Light and reflection

What Do You Do?

  • Thoroughly go over the light and reflection presentation.
  • Group the students and have them practice reflecting the laser pointer light from the mirror to the bullseye.
  • If time permits, have student groups compete to see who can hit the bullseye the fastest!

What Happened?

Reflection occurs when light bounces off objects.  How much reflection depends upon how even the surface is.  If the surface is rough, the light scatters.  If the surface is smooth and flat, the light will bounce off it at equal angles.  That is why a flat mirror reflects a good likeness of the object being reflected.

Solar Bags

What You Need:

  • wslr_200-04Solar bags (ordered from Steve Spangler Science)
  • String to tie the bag shut and keep it from floating away!

Solar Bags

What Do You Do?

  • Thoroughly go over the Solar Bag pdf presentation.
  • Go outside and carefully roll out the solar bag and tie one end with the string.
  • After rolling out the bag and tying one of the ends, you have to run around and fill the bag with air.
  • Once it is full, tie the other end so that air can’t escape and watch the power of the sun at work!

What Happened?

The solar energy will heat up the air inside the bag causing the molecules to move around and bump into all sides of the solar bag and make it rise! This is a perfect experiment to learn about the properties of air, buoyancy and convection. It’s amazing science at work!

### Directions
Answer these questions using the text on light reflection and solar bags:
(a) What happens to light when it hits a rough surface?
(b) What is used to tie the solar bag shut?
(c) What heats up the air inside the solar bag?

Stored data:
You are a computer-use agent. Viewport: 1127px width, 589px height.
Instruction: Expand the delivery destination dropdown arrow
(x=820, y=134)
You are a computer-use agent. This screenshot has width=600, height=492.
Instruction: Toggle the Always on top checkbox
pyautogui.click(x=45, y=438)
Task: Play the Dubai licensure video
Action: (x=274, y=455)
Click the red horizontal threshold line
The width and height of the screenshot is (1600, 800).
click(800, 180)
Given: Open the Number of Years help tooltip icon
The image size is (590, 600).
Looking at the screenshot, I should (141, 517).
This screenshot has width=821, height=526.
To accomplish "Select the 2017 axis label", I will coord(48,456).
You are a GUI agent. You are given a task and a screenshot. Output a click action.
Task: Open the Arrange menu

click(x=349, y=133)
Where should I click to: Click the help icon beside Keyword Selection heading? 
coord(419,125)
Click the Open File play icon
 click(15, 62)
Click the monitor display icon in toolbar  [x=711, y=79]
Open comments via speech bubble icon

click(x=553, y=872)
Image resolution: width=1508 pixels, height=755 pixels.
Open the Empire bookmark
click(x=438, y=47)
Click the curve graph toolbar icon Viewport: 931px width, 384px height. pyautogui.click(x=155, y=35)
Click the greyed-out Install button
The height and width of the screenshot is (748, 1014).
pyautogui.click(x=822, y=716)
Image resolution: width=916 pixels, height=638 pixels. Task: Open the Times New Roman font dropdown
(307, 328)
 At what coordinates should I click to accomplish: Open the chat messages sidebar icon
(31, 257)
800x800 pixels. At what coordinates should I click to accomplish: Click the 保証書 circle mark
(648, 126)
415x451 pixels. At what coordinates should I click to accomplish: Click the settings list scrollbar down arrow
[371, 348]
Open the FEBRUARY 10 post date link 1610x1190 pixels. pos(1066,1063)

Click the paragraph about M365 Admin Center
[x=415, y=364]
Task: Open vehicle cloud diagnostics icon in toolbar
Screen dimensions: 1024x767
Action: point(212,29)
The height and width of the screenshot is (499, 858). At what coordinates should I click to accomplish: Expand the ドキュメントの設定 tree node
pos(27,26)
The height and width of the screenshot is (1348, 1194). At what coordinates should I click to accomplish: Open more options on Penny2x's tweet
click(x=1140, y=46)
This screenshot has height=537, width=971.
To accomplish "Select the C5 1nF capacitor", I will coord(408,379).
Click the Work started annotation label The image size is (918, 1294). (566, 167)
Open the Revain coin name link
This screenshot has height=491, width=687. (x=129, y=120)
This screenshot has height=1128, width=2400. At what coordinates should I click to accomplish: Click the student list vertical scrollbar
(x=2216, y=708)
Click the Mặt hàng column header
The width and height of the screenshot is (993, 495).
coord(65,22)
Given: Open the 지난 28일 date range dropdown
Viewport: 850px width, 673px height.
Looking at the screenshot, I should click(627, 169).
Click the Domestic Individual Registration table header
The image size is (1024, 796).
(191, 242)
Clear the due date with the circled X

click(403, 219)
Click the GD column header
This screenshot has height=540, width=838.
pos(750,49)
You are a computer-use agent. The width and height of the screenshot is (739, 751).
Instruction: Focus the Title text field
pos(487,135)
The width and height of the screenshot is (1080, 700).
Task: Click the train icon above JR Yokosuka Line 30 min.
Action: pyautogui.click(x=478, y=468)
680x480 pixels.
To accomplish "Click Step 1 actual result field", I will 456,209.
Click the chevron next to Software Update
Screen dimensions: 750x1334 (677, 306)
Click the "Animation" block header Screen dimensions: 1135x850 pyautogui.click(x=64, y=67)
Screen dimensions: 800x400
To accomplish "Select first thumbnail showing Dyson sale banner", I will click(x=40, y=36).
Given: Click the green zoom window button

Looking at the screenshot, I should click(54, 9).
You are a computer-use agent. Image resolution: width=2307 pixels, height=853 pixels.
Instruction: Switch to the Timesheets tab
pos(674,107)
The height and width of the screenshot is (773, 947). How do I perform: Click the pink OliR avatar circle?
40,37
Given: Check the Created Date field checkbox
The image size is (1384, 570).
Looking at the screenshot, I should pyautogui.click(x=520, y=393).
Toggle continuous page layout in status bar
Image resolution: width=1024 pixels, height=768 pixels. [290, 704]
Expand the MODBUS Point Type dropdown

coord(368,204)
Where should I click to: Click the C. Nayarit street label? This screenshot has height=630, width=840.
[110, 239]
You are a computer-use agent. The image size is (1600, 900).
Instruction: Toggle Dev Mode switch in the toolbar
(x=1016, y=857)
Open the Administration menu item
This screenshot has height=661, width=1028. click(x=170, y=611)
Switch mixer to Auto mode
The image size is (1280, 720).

### Solution
(a) The light scatters.
(b) String.
(c) Solar energy.